Building materials group CRH, support services firm DCC and healthcare business Mediclinic are all like a self-effacing investment banker. Even in the City, very few people have ever heard of any of them.
That’s despite the trio of companies being among the largest in the land. All three are sizeable enough to be listed in the FTSE 100, with CRH the best known and worth more than £20bn.
The other two are almost totally anonymous, however, despite being valued at more than £5bn each. Yet a pretender to their throne of the largest company you’ve never heard of makes a mark this week.
Tomorrow is the day of the FTSE 100 reshuffle, and while Travis Perkins and Polymetal International are being relegated, they will be replaced by packaging firm Smurfit Kappa Group and a little-known healthcare company called ConvaTec Group.

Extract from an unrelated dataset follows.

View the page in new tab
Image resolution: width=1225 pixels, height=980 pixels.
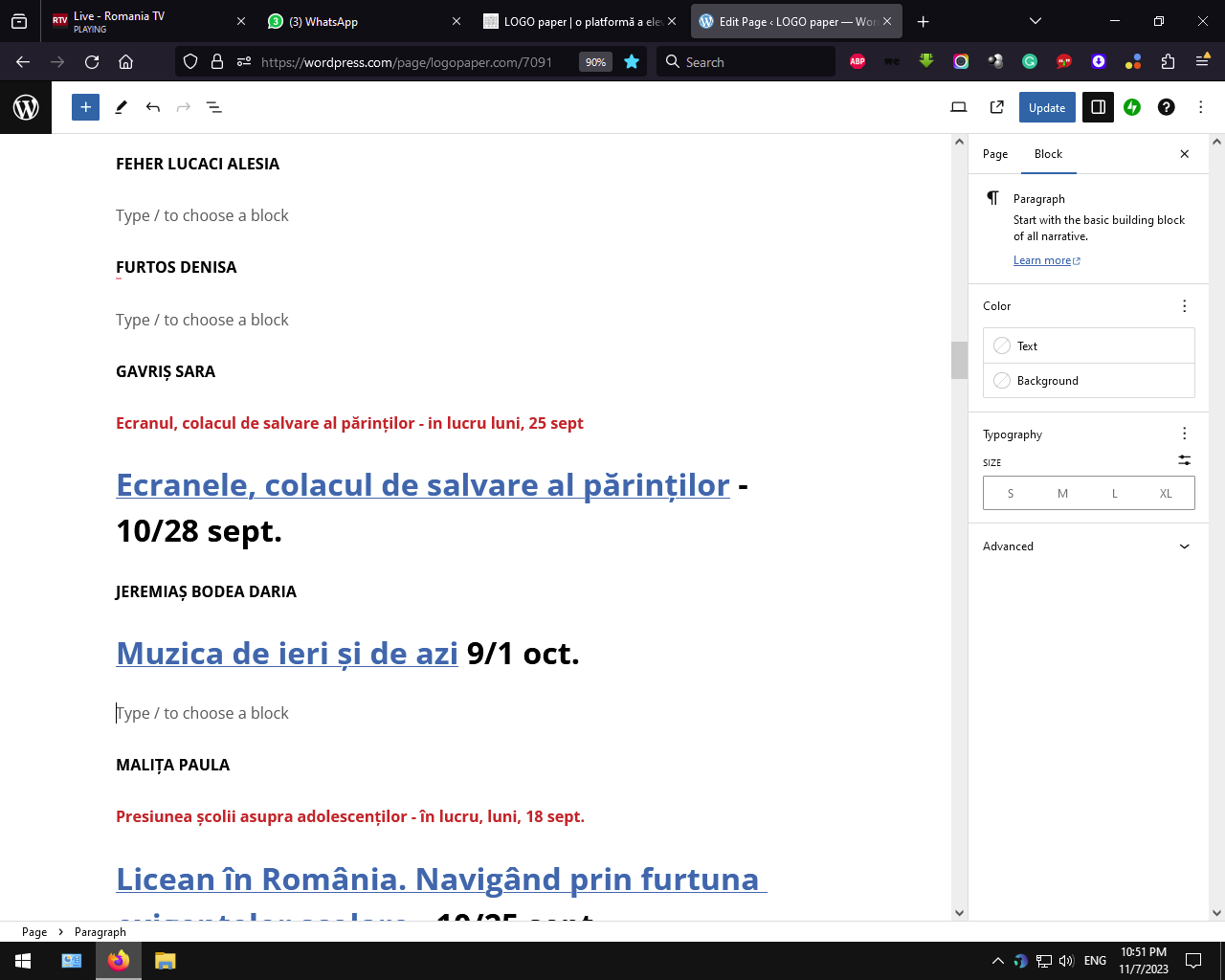(x=996, y=107)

The latter supplies a range of products in areas such as skincare, “wound care” and “urological drainage” – which predictably prompts much tittering in the Square Mile (“they are literally taking the piss”).

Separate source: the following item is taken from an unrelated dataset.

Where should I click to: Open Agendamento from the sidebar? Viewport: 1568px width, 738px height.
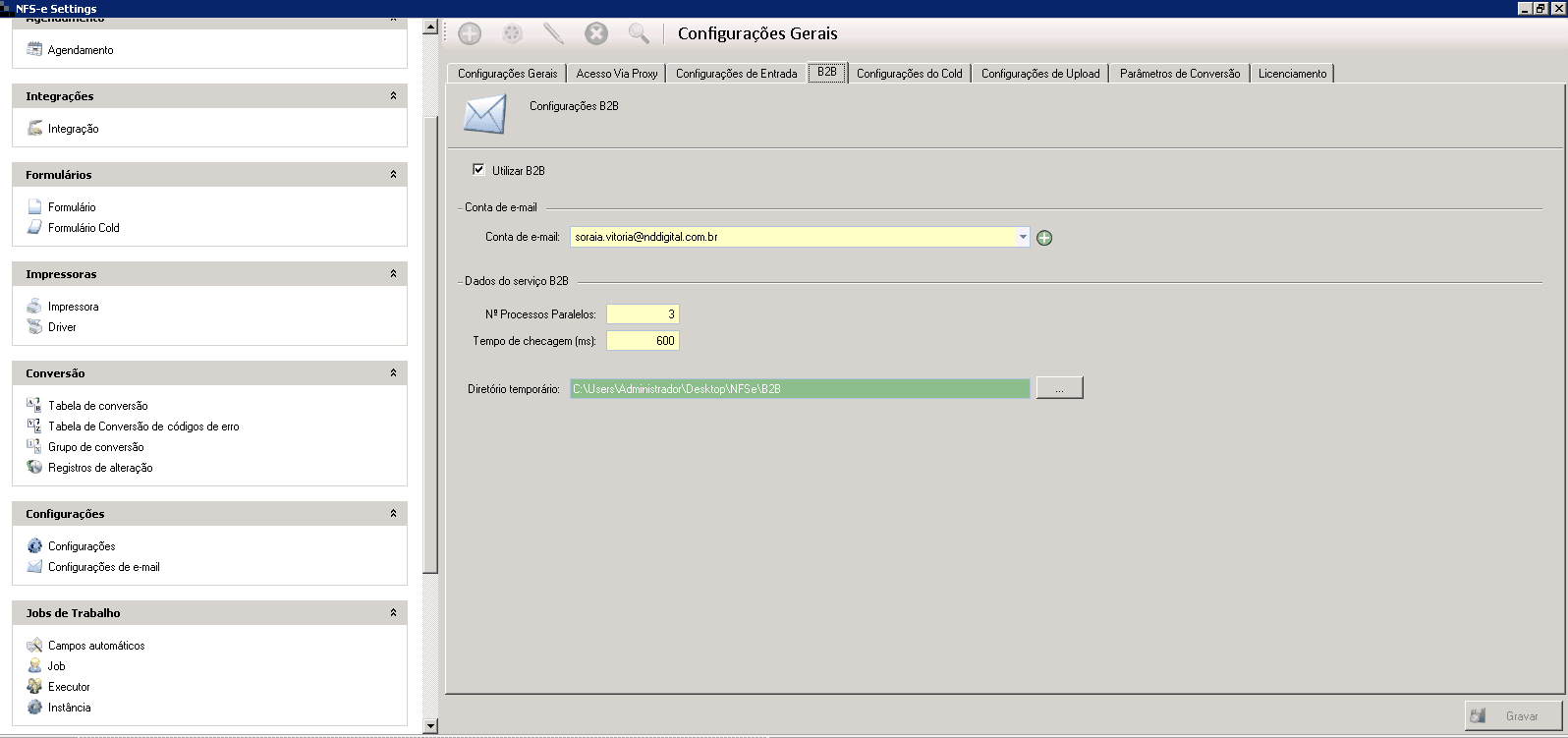pos(80,50)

Still, ConvaTec might yet make a name for itself. It only floated in October but the shares have risen by about 6% since and its chairman is Sir Christopher Gent – who is well known in the City to many folk (of a certain age).
Tis the season for a poorly attended AGM
What do Gfinity, Syqic, Uvenco UK and Mosman Oil and Gas all have in common? Well, apart from them being AIM-listed companies you’ve probably never heard of, all four have conveniently scheduled their annual general meeting this week when their shareholders’ attentions have the potential for drifting elsewhere.
That looks quite convenient as shares in each of them have fallen this year, so expect all the AGM votes to have been shoved in with the Christmas mail, rather than anyone actually showing up at the venues to question the management.
Still, if anyone does bother to attend then there might be some fun to be had. Trading in Syqic shares, for instance, has been suspended because it hasn’t yet managed to publish audited report and accounts for last year. The group said in November that they would remain suspended “due to the qualified audit opinion on the financial statements ... and emphasis about the company’s ability to continue as a going concern being dependent on, inter alia, the collection of trade receivables and the ability to raise future funds”. Fun to be had, then – if you can make the meeting.
Ho ho ho! It’s the bailiffs
Quick! Hide! Yes, the banging on the door is the cheery yuletide sound of the once-a-quarter visit from the commercial landlord, who is doing the rounds collecting dues.
It’s never a high point for retailers, and come January there always seems to be some well-known shopkeeper shedding branches quicker than a cheap Christmas tree. This week’s call promises to be just as brutal, so expect some fraught renegotiations with shopkeepers offering to cough up in January – or just hiding from the rent man in the stockroom.
To give this some context, if the insolvency firm Begbies Traynor gives your company a “red flag”, it means there’s a 33% chance you will cease trading within three years – with 10% expected to shut within the next year.
It reckons there were 32,722 general retailers that have one “red flag” against them in November, a rise of 8% from the same time last year. For food and drug retailers (which include things like convenience stores, pharmacies, grocery stores, supermarkets) the numbers with “red flags” have risen by 11% to 8,832. Julie Palmer, a Begbies partner, warns: “Without a strong end to 2016, I’m afraid many retailers may not survive much longer than the January sales.” Not such a merry Christmas, then.